Records for locating words and elements:
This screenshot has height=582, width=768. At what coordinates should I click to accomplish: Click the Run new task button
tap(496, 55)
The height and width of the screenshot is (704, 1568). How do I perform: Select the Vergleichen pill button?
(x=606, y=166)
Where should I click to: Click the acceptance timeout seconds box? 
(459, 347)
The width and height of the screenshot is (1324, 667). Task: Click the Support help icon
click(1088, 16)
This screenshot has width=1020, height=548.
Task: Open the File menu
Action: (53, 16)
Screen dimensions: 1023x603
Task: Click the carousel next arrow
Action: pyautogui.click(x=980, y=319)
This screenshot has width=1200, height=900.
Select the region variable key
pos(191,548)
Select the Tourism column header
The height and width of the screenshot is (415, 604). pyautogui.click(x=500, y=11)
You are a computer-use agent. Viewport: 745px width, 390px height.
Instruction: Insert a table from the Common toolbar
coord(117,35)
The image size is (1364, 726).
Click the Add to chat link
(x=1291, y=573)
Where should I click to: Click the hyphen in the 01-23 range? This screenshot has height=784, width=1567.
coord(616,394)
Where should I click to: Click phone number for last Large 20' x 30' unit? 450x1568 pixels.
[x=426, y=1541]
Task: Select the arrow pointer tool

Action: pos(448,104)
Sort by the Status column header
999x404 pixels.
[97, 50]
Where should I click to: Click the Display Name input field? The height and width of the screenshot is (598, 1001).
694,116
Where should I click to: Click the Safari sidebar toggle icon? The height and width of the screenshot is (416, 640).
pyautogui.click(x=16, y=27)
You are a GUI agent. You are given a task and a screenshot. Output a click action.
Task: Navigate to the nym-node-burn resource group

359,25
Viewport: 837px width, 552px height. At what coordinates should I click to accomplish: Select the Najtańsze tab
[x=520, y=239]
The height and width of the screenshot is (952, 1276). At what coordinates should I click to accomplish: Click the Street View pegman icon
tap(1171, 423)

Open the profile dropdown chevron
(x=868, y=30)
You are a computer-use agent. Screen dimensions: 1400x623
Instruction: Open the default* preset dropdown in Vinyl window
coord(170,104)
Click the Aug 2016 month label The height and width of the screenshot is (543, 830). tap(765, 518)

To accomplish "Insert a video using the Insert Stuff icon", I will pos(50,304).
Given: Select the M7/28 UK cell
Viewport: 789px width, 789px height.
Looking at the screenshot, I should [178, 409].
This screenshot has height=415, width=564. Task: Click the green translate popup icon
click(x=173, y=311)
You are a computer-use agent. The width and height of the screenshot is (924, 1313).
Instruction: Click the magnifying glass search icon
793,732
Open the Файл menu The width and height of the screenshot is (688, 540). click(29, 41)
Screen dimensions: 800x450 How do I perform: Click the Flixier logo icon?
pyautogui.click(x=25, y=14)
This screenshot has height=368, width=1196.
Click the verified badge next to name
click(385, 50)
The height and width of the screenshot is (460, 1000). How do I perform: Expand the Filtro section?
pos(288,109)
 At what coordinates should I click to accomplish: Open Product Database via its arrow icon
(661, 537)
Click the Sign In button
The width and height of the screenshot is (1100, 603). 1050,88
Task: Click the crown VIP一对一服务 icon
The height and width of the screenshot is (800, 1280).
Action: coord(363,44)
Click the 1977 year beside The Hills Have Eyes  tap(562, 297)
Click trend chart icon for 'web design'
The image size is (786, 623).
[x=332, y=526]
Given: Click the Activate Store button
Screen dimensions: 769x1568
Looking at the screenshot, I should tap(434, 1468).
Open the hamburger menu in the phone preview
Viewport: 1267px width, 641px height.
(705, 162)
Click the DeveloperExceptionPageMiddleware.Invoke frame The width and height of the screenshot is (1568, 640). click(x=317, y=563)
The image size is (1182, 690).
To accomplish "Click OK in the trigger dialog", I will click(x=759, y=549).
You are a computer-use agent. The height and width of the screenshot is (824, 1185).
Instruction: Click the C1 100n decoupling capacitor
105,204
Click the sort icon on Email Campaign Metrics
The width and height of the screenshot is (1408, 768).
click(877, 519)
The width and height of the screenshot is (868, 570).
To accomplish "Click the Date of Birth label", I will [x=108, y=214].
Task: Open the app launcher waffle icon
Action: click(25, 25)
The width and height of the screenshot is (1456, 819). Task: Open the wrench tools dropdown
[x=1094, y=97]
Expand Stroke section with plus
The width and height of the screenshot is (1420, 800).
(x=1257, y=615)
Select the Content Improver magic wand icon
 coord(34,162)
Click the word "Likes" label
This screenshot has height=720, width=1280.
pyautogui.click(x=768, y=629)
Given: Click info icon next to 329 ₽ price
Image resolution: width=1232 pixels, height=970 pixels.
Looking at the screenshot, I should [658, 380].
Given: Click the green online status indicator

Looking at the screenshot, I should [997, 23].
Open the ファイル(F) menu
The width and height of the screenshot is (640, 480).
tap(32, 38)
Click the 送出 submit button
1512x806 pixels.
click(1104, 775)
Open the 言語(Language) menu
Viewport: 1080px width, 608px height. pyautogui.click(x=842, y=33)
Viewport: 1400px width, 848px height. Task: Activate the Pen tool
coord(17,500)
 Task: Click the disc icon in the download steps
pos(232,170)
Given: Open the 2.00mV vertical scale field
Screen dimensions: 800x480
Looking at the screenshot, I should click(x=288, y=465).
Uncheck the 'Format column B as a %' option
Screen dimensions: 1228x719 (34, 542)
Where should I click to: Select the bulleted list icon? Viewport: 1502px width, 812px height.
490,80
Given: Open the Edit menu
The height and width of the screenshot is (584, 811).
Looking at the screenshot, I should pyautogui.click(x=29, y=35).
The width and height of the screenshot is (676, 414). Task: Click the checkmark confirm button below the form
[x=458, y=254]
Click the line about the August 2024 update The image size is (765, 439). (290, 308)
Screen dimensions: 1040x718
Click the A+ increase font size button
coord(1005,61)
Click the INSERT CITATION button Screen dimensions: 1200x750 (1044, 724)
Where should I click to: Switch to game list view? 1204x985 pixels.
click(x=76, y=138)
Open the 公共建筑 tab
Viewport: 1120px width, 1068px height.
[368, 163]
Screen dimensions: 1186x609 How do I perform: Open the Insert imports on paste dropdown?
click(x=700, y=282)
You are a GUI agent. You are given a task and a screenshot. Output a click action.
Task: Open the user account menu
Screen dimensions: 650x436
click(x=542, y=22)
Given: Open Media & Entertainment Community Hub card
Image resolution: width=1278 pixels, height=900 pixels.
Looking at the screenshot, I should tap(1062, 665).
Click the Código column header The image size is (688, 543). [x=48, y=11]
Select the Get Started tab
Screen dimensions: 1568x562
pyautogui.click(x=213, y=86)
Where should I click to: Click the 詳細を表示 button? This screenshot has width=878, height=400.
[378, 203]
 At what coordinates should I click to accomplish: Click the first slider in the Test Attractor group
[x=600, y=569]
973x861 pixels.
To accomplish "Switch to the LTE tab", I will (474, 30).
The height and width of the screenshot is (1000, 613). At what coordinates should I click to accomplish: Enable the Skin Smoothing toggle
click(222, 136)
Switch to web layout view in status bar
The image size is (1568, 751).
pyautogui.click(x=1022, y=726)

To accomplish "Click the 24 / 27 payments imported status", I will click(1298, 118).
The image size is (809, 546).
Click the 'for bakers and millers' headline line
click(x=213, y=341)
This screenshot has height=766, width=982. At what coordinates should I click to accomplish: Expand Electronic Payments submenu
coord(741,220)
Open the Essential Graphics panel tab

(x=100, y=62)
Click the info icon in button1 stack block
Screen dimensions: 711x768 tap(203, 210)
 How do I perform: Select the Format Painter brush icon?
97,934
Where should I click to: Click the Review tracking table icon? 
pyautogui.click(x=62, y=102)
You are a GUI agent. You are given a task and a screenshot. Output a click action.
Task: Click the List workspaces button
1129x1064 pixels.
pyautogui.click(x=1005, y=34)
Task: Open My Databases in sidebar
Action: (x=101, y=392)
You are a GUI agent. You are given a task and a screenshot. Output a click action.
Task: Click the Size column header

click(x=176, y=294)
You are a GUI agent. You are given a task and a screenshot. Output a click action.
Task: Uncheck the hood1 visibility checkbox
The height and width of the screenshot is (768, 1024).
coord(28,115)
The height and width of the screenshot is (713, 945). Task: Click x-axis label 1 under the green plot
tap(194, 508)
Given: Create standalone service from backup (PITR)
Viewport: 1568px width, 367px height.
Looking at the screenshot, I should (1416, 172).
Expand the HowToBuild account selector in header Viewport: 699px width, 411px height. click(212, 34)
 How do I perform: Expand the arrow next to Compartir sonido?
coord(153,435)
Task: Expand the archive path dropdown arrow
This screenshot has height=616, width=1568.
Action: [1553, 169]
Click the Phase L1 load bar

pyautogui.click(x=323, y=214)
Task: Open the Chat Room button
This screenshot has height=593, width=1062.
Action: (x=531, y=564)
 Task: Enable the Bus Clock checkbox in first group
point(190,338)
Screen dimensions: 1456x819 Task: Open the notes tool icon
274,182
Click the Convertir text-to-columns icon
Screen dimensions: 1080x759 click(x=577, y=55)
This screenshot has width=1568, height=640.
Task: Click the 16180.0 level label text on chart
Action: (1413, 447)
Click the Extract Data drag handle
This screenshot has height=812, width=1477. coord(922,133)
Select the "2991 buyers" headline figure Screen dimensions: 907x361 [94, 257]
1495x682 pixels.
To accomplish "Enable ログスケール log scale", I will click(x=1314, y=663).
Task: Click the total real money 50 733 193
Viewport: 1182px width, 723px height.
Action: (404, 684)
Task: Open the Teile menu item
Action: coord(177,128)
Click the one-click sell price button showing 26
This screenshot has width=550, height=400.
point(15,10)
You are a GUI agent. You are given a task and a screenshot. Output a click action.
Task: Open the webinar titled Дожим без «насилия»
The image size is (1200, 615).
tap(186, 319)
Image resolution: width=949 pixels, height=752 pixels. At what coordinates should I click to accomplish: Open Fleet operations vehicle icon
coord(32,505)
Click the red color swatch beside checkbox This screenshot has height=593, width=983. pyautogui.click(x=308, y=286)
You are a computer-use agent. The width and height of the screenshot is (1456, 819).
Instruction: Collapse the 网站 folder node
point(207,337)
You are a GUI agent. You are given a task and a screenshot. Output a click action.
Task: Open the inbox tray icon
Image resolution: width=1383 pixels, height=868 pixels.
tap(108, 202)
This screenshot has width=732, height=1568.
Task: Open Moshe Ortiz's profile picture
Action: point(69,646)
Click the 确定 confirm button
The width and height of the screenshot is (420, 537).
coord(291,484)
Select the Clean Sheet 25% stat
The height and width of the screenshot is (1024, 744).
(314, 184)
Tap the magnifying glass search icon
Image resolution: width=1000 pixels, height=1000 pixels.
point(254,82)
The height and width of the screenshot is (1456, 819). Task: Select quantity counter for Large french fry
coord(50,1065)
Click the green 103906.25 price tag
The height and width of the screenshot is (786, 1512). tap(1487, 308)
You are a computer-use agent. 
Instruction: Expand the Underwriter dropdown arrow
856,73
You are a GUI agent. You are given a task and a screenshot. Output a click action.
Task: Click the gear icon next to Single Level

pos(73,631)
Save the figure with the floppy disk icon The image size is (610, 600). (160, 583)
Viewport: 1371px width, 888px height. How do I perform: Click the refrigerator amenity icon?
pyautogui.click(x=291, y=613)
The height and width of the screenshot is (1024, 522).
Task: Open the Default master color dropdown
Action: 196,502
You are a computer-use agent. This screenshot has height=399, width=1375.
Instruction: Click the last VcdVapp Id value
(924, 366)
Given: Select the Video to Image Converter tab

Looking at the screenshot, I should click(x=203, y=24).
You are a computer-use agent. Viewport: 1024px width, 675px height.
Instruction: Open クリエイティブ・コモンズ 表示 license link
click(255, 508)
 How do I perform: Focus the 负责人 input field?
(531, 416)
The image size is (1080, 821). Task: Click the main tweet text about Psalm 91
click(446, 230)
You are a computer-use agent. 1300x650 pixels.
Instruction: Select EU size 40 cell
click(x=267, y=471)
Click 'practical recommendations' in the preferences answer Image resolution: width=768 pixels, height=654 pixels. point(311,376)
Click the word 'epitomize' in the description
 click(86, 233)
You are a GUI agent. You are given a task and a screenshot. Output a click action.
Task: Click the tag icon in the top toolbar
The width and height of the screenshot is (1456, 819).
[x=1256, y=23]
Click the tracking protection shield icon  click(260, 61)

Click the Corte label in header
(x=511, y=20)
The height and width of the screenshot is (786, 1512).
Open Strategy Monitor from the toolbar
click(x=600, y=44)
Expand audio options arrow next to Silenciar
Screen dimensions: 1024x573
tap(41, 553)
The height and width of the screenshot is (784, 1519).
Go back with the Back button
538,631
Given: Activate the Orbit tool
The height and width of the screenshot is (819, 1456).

◆ **PROMPT**
Reproduce, unchanged, the lines of the material between the line containing "wrench tools dropdown" and the line containing "Looking at the screenshot, I should [658, 380].", inclusive.

◆ **ANSWER IN FULL**
The width and height of the screenshot is (1456, 819). Task: Open the wrench tools dropdown
[x=1094, y=97]
Expand Stroke section with plus
The width and height of the screenshot is (1420, 800).
(x=1257, y=615)
Select the Content Improver magic wand icon
 coord(34,162)
Click the word "Likes" label
This screenshot has height=720, width=1280.
pyautogui.click(x=768, y=629)
Given: Click info icon next to 329 ₽ price
Image resolution: width=1232 pixels, height=970 pixels.
Looking at the screenshot, I should [658, 380].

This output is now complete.